Iraq says Iran deal sign of ‘common will’ to defeat ISIS
"Daesh seeks to drag our region into perpetual conflict," Haider al-Abadi said on social media, using an Arabic acronym for ISIS
Iran's nuclear deal with world powers is a sign of a common will to end conflict in the region and defeat the Islamic State of Iraq and Syria (ISIS) group, Iraq's premier said Wednesday.
"Daesh seeks to drag our region into perpetual conflict," Haider al-Abadi said on social media, using an Arabic acronym for ISIS.
"The Iran deal expresses a common will to bring peace and security to our region," the prime minister said.

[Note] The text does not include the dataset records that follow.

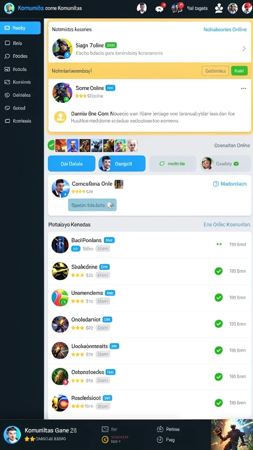Toggle green checkmark for Slakonine row
Viewport: 253px width, 450px height.
[x=219, y=271]
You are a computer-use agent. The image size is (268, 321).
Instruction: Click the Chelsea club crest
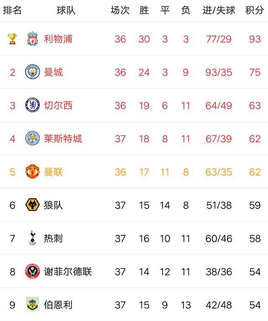click(x=33, y=105)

ISIS controls large parts of Iraq and Syria and has, over the past year, spread to other countries such as Egypt and Libya, where its franchises are also wreaking havoc.
Iran and major powers, led by the U.S, sealed a historic deal Tuesday in Vienna aimed at ensuring Tehran does not obtain the nuclear bomb, easing the Islamic republic's international isolation.
The accord aims to resolve a 13-year standoff over Iran's nuclear ambitions after repeated diplomatic failures and threats of military action.
In Iraq, Washington and Tehran have been competing to be Baghdad's top partner in the battle to regain the ground lost to the militants last year.
The United States, which occupied Iraq for more than eight years after removing former president Saddam Hussein in 2003, is leading an international coalition that carries out daily air strikes.
It also has thousands of trainers and advisers on the ground, helping the Iraqi military rebuild after the June 2014 debacle that saw ISIS capture Iraq's second city Mosul and almost a third of the country.
Iran likewise has advisers in Iraq but mostly supports Shiite militia groups, which have played a leading role in the fightback.
Baghdad's top foreign partners in the protracted military effort to reconquer militant-held land have been keen to avoid being seen as working together.
Iran has accused Washington of being responsible for the rise of ISIS - considered the most powerful and brutal group in modern jihad.
Some Shiite militia groups have carried out deadly attacks against U.S. troops in the past and Washington sees the soaring influence of paramilitary organizations with a dubious rights record as a concern for the future.